**What you are asked to do:**
What is needed is every line of the data that includes the word "agent". Please copy each one.
Excerpted data START
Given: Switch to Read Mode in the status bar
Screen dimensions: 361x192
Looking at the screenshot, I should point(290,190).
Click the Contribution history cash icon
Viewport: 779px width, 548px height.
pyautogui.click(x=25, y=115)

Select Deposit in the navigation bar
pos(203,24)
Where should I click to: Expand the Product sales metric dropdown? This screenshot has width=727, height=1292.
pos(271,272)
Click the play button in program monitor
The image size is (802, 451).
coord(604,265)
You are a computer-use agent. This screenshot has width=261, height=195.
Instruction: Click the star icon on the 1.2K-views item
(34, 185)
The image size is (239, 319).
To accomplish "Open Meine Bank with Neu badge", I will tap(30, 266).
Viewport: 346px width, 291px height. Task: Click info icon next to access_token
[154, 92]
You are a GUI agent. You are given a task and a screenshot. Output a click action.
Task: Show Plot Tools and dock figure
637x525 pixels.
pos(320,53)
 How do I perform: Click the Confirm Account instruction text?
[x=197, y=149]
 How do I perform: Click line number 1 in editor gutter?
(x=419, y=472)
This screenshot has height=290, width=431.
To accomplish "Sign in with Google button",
Excerpted data END
Excerpted data START
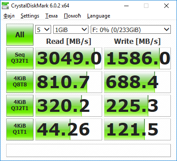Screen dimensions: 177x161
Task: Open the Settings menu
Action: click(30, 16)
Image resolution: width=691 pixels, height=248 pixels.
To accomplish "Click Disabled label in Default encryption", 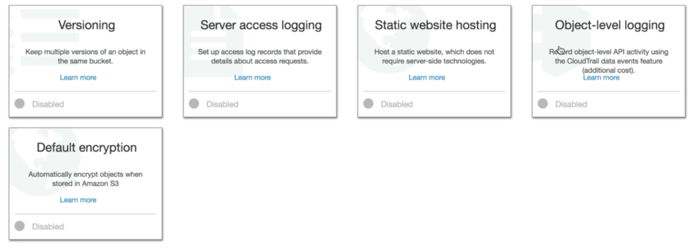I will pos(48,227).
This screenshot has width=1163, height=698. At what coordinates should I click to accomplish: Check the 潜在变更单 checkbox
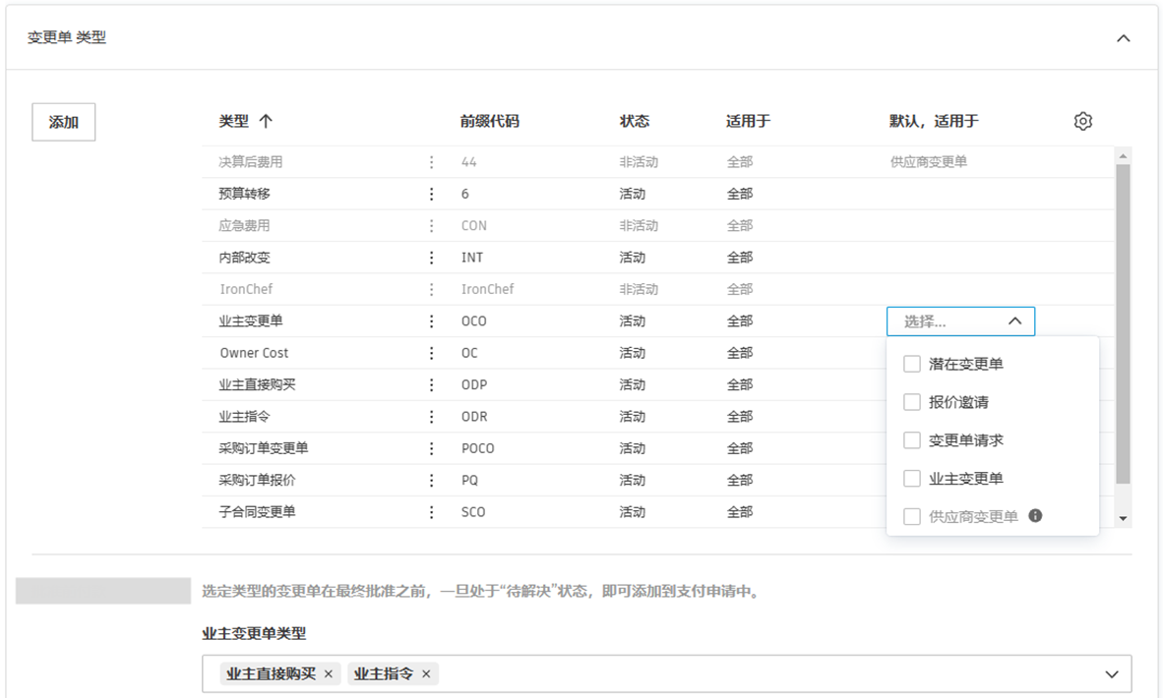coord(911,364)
Excerpted data END
**Response box:**
You are a computer-use agent. This screenshot has width=261, height=195.
You are a GUI agent. You are given a task and a screenshot. Output a click action.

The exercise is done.